Extracted text >>
○ ○ ○ ○ ○ ○ ○
After ten years of democracy it is appropriate to reflect on some of the institutions that were created in the process of transformation in the South African labour relations system. The Commission for Conciliation, Mediation and Arbitration (CCMA) is one such institution that was created with high expectations.

The importance of the promotion of effective dispute resolution was emphasised as one of the four primary objectives of the Labour Relations Act 66/95 (LRA) (Gon 1997:23) and the CCMA was seen to be the pillar of the new dispute resolution dispensation that had been ushered in by the LRA (CCMA 1996:4). It was also anticipated that the LRA, the Basic Conditions of Employment Act (75/97) and the Employment Equity Act (55/98) would form the pillars upon which economic and social justice will prevail and that workers will have their dignity restored (Moyane 2002:10).

However, it is clear that the dispute resolution system is currently under strain, as is evident from numerous reports about the problems experienced by the CCMA. Even though the LRA has brought statutory dispute resolution within reach of the ordinary worker, it might actually have compounded the problems relating to dispute resolution in the country (Le Roux et al 1997:12).

After having been exposed to the conciliation process at the CCMA since 1997, I came to the conclusion that the parties to the dispute resolution process are not equipped to effectively function within the system created by the LRA. The guidelines in Schedule 8 of the LRA have evolved into a yardstick used during conciliation, mediation and arbitration against which the actions of the parties are measured to determine substantive and procedural fairness. This has created a codified set of rights and obligations and has caused a thorough knowledge of the Schedule 8 requirements or the LRA and the CCMA rules (Republic of South Africa 2002) to be essential for the effective utilisation of the CCMA’s dispute resolution processes (Daphne 2001:10). During the conciliation it often becomes clear that one of the parties has omitted one or more of the quite sophisticated rules or procedures while dealing with the conflict that gave rise to the dispute. Employers are, for example, then penalised for this oversight by having to reinstate the employee(s) or pay compensation. By the time the dispute gets to conciliation a lot of irreversible damage has been done to the relationship making reinstatement very difficult.

2. Aims of the Commission for Conciliation, Mediation and Arbitration (CCMA)

To enable one to evaluate the dispute resolution system, it is necessary to reflect on the aims of the CCMA and ask the question as to whether the CCMA has achieved its objectives.

  • Establishing credibility: One of the objectives of the labour reform of the 1990s was the establishment of credible institutions that have the support of business, labour and government (Nupen & Cheadle 2001:117).
○ ○ ○ ○ ○ ○ ○
Data block >>
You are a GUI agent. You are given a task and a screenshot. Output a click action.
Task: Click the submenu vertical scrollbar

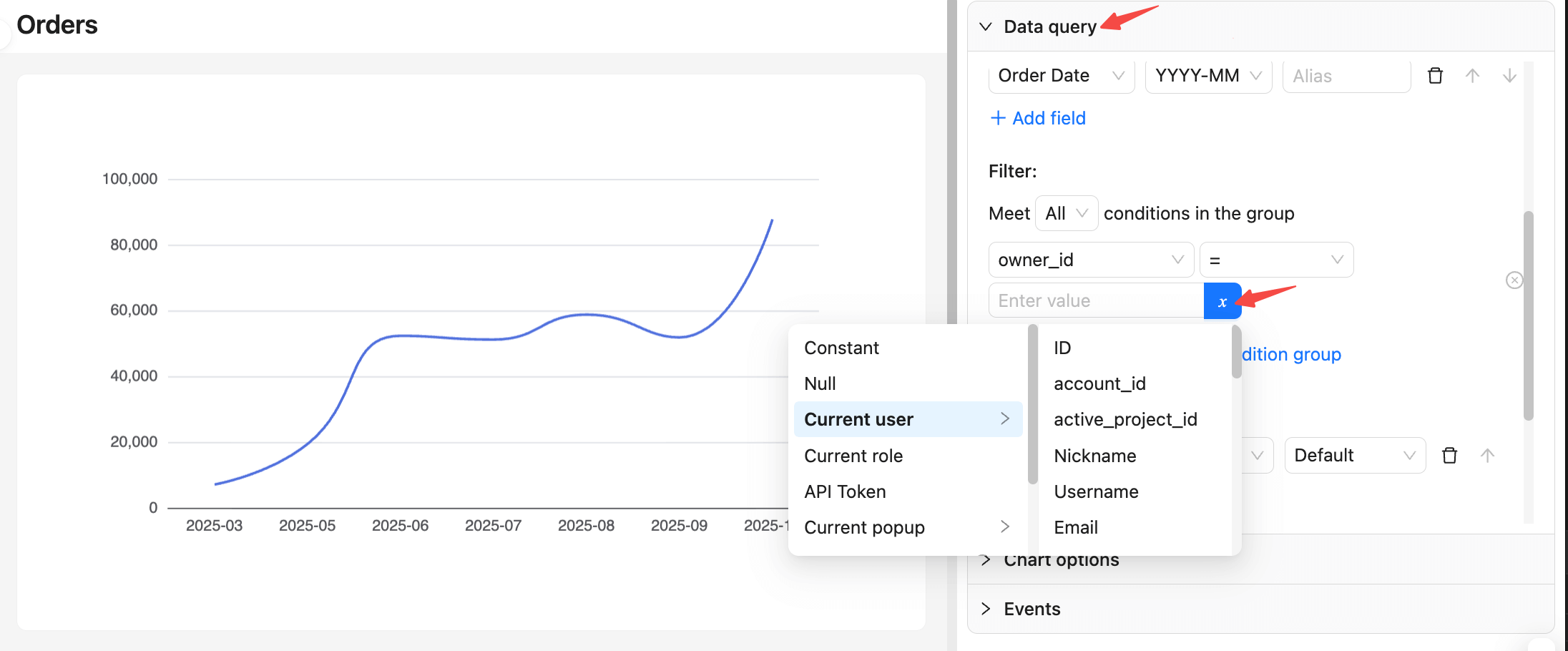1236,352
○ ○ ○ ○ ○ ○ ○
Stated exercise >>
Please reproduce the stretch of the CCMA text from "However, it is" through "et al 1997:12).", substituting "average employee" for "ordinary worker".

Result >>
However, it is clear that the dispute resolution system is currently under strain, as is evident from numerous reports about the problems experienced by the CCMA. Even though the LRA has brought statutory dispute resolution within reach of the average employee, it might actually have compounded the problems relating to dispute resolution in the country (Le Roux et al 1997:12).